Work request: Using the records that follow, reproduce exactly the lines starting at the line containing "Where should I" and ending at the line containing "749x400 pixels.". Include both end lines and no pictures.

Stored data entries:
-------

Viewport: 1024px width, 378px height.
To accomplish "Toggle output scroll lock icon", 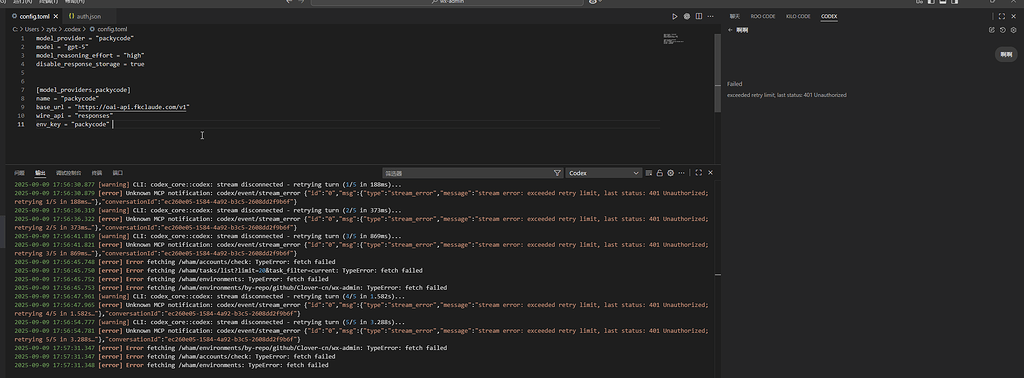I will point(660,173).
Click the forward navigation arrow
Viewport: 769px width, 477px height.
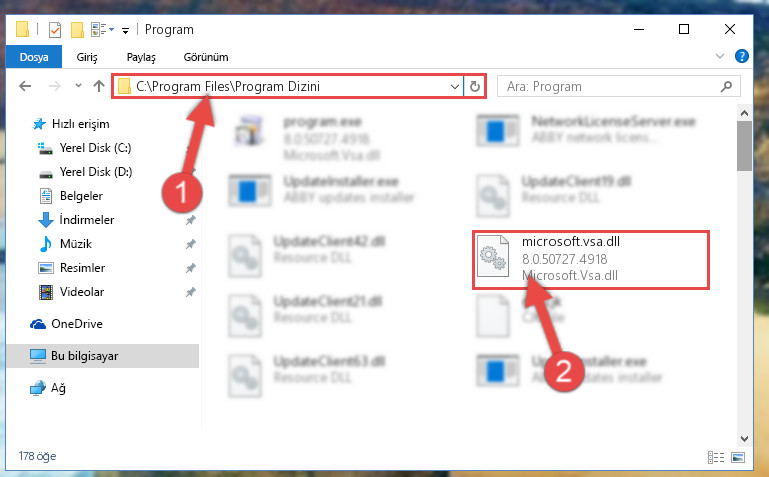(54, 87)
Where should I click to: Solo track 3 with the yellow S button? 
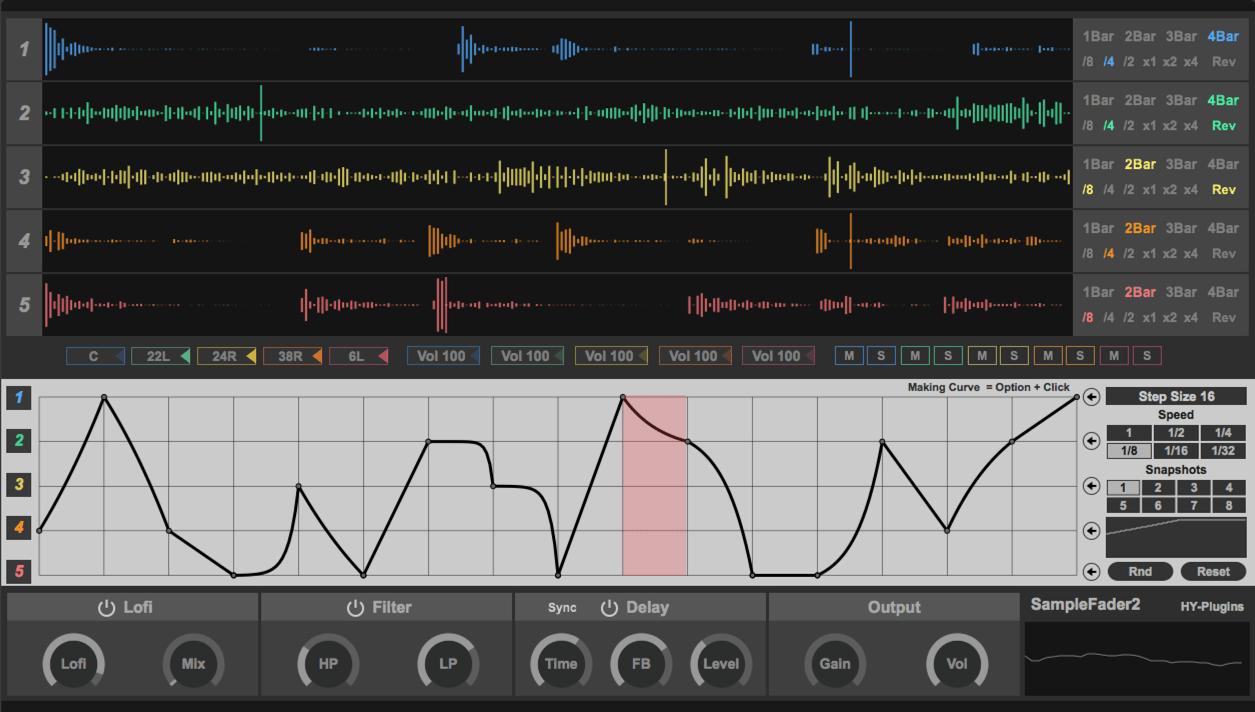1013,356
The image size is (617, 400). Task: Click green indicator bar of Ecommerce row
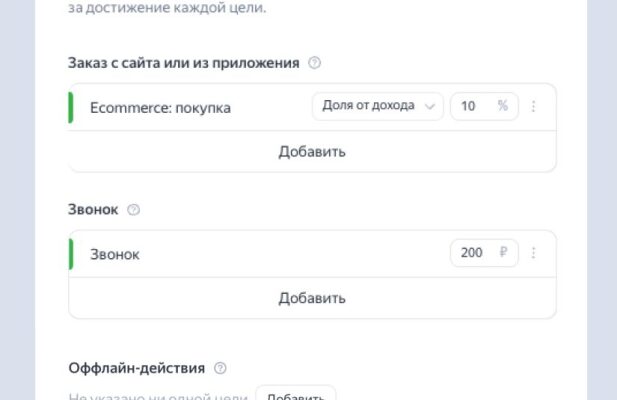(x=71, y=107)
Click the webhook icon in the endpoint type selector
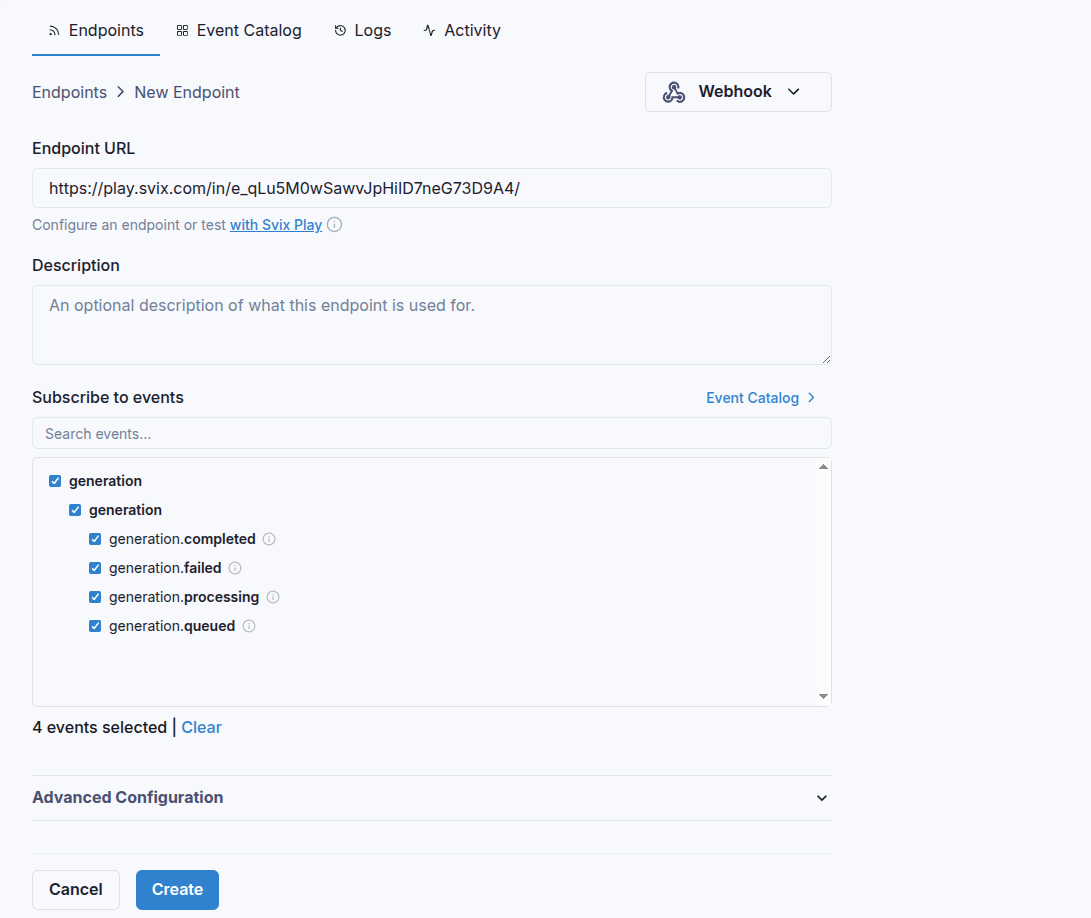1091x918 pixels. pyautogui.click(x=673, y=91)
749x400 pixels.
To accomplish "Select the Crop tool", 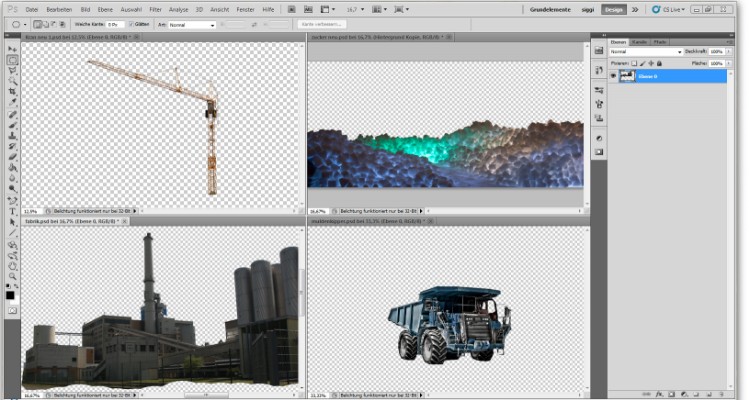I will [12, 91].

-------

Written solution:
Where should I click to: Solo track 3 with the yellow S button? 
1013,356
The image size is (617, 400). Task: Click green indicator bar of Ecommerce row
(x=71, y=107)
Click the webhook icon in the endpoint type selector
1091x918 pixels. pyautogui.click(x=673, y=91)
749x400 pixels.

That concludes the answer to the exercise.